How responsible were Germany for the outbreak of the First World War?

HideShow resource information

Domestic pressure/Primar Der innerpolitik

Wehler-'Escape Forwards'/Primar Der Innerpolitik

This theory was developed by Wehler who was a student of Fischer, hence worked from his ideas, but believed Fischer placed too much of the blame on German aggression.

Wehler believed that the outbreak of war can be explained by the increasing socio-economic problems facing Germany in this period.


In 1912, the SPD became the largest party in the Reichstage, the conservative elites began to feel their position in society was threatened hence pushed for war in an attempt to secure their own position within society.

The Zabern Affair 1913-This led to the chancellor Bethmann-Holloweg getting a vote of no confidence from the Reichstag, despite this the Kaiser did not dismiss him, yet the chancllors position was now threatened.

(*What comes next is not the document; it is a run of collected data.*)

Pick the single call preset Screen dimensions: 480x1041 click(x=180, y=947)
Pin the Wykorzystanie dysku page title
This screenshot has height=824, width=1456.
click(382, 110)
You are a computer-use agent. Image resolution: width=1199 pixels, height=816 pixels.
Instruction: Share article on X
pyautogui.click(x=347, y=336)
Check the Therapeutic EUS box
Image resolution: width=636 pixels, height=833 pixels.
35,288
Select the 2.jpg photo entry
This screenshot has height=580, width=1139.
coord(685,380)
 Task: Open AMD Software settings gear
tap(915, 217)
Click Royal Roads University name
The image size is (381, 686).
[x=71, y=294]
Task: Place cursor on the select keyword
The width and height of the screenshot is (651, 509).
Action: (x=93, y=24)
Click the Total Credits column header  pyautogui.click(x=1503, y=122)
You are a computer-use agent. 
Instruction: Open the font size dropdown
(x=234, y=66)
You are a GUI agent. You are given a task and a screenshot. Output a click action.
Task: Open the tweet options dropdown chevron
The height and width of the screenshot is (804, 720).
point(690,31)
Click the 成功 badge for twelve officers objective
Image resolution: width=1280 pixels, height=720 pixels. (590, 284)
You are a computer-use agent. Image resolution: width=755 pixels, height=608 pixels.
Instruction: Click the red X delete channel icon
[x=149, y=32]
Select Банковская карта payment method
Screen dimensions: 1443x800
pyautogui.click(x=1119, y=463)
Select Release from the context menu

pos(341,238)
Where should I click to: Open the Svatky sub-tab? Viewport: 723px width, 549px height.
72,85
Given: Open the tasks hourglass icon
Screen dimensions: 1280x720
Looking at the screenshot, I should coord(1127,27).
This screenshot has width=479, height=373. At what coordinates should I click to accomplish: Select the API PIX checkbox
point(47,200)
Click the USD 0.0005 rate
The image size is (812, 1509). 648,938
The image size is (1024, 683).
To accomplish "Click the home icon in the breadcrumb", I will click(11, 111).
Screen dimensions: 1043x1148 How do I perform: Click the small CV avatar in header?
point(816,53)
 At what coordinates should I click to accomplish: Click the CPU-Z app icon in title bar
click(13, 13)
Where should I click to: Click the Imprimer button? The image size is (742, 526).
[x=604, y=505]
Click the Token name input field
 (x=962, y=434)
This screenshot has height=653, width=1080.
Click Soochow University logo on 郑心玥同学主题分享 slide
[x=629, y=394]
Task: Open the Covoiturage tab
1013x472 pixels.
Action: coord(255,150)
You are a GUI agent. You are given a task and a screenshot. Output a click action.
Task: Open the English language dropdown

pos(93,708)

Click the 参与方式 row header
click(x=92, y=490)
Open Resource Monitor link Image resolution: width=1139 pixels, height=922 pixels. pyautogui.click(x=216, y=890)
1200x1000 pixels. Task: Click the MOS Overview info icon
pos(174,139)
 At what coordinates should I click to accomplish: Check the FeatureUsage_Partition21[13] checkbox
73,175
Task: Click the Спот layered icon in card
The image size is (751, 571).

This can be a reason to explain why the chancellor pushed for war.

1 of 7

Domestic pressure/Primar Der innerpolitik continue

The Daily Telegraph Affair 1908-09-This left the Kaiser in a awkward position, with the Reichstag calling for limitations to his power. Although this materialised into nothing, it suggests that Kaiser may have felt his own position within Germany was vulnerable.

The economic situation in Germany was declining-the budget deficit. By 1914 the economic situation was awful the budget was in the red. The attempt to pass insurance taxes in 1905 had failed, leaving Germany heavily in debt.

Against aggression-Evidence can be used to prove this theory and weaken the theory of aggression by recognising that the 1897 policy of Weltpolitik despite being exansionalist had not caused war in any of the years in which it had been a policy. Why 1914? Domestic issues.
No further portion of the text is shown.